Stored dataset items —

# # # # # # #

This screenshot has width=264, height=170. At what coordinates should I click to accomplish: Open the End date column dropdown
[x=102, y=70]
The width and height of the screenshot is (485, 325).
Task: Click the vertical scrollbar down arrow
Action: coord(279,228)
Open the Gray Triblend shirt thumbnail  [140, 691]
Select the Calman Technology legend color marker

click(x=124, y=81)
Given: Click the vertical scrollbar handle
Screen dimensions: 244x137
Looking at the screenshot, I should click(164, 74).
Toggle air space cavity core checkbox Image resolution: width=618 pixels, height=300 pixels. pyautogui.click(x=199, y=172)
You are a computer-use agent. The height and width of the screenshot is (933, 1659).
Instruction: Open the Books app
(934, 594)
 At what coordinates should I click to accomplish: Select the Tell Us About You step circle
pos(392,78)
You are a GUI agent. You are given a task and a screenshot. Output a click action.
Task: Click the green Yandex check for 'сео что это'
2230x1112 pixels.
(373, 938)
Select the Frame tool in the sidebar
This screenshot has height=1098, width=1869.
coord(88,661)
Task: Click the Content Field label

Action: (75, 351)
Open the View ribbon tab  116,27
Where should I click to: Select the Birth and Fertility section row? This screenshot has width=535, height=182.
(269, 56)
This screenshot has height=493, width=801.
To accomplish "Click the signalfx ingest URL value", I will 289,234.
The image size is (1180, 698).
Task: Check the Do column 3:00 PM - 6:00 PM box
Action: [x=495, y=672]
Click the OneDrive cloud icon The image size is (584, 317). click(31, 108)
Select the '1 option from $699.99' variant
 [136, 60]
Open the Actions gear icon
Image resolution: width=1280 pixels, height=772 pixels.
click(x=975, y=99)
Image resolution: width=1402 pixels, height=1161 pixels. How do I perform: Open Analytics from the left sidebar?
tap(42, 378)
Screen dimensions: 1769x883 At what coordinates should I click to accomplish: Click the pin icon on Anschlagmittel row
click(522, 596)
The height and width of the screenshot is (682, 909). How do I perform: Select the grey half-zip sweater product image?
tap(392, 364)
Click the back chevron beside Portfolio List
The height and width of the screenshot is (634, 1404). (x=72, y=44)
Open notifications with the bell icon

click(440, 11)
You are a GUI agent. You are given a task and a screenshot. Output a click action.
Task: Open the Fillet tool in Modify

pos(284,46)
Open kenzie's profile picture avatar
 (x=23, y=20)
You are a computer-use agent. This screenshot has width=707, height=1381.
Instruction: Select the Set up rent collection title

# # # # # # #

Task to carry out —
Rewrite all of the rows above, changing "Books app" to "Books application" and leaving everything else the same.

Output below —
This screenshot has width=264, height=170. At what coordinates should I click to accomplish: Open the End date column dropdown
[x=102, y=70]
The width and height of the screenshot is (485, 325).
Task: Click the vertical scrollbar down arrow
Action: coord(279,228)
Open the Gray Triblend shirt thumbnail  [140, 691]
Select the Calman Technology legend color marker

click(x=124, y=81)
Given: Click the vertical scrollbar handle
Screen dimensions: 244x137
Looking at the screenshot, I should click(164, 74).
Toggle air space cavity core checkbox Image resolution: width=618 pixels, height=300 pixels. pyautogui.click(x=199, y=172)
You are a computer-use agent. The height and width of the screenshot is (933, 1659).
Instruction: Open the Books application
(934, 594)
 At what coordinates should I click to accomplish: Select the Tell Us About You step circle
pos(392,78)
You are a GUI agent. You are given a task and a screenshot. Output a click action.
Task: Click the green Yandex check for 'сео что это'
2230x1112 pixels.
(373, 938)
Select the Frame tool in the sidebar
This screenshot has height=1098, width=1869.
coord(88,661)
Task: Click the Content Field label

Action: (75, 351)
Open the View ribbon tab  116,27
Where should I click to: Select the Birth and Fertility section row? This screenshot has width=535, height=182.
(269, 56)
This screenshot has height=493, width=801.
To accomplish "Click the signalfx ingest URL value", I will 289,234.
The image size is (1180, 698).
Task: Check the Do column 3:00 PM - 6:00 PM box
Action: [x=495, y=672]
Click the OneDrive cloud icon The image size is (584, 317). click(31, 108)
Select the '1 option from $699.99' variant
 [136, 60]
Open the Actions gear icon
Image resolution: width=1280 pixels, height=772 pixels.
click(x=975, y=99)
Image resolution: width=1402 pixels, height=1161 pixels. How do I perform: Open Analytics from the left sidebar?
tap(42, 378)
Screen dimensions: 1769x883 At what coordinates should I click to accomplish: Click the pin icon on Anschlagmittel row
click(522, 596)
The height and width of the screenshot is (682, 909). How do I perform: Select the grey half-zip sweater product image?
tap(392, 364)
Click the back chevron beside Portfolio List
The height and width of the screenshot is (634, 1404). (x=72, y=44)
Open notifications with the bell icon

click(440, 11)
You are a GUI agent. You are given a task and a screenshot. Output a click action.
Task: Open the Fillet tool in Modify

pos(284,46)
Open kenzie's profile picture avatar
 (x=23, y=20)
You are a computer-use agent. This screenshot has width=707, height=1381.
Instruction: Select the Set up rent collection title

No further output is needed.